▸ **Work task**: Your task is to print all of the entries exactly, though the pictures should not be included.

═════ Provided material

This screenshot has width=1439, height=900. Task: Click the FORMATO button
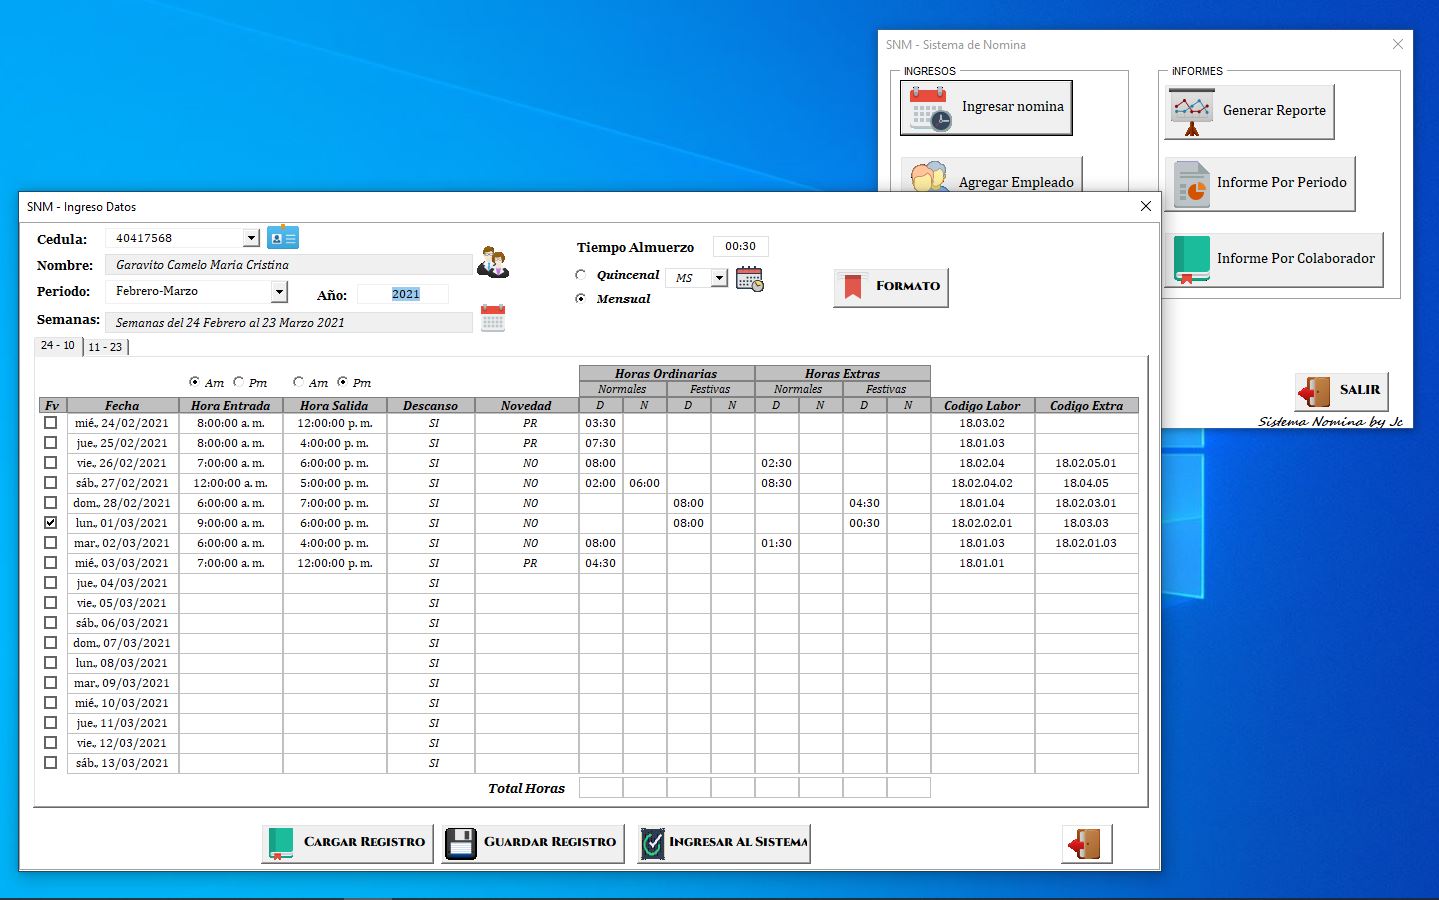(x=891, y=287)
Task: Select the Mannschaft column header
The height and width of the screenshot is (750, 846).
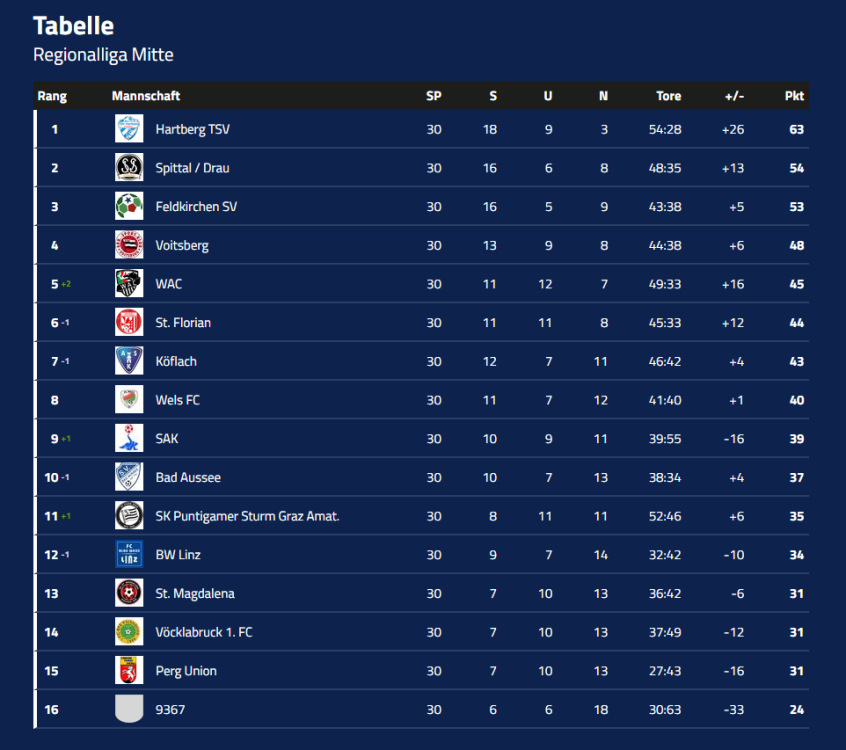Action: (x=146, y=96)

══════════

▸ **Exercise solution**:
This screenshot has width=1439, height=900. Task: Click the FORMATO button
(x=891, y=287)
Task: Select the Mannschaft column header
The height and width of the screenshot is (750, 846).
Action: (x=146, y=96)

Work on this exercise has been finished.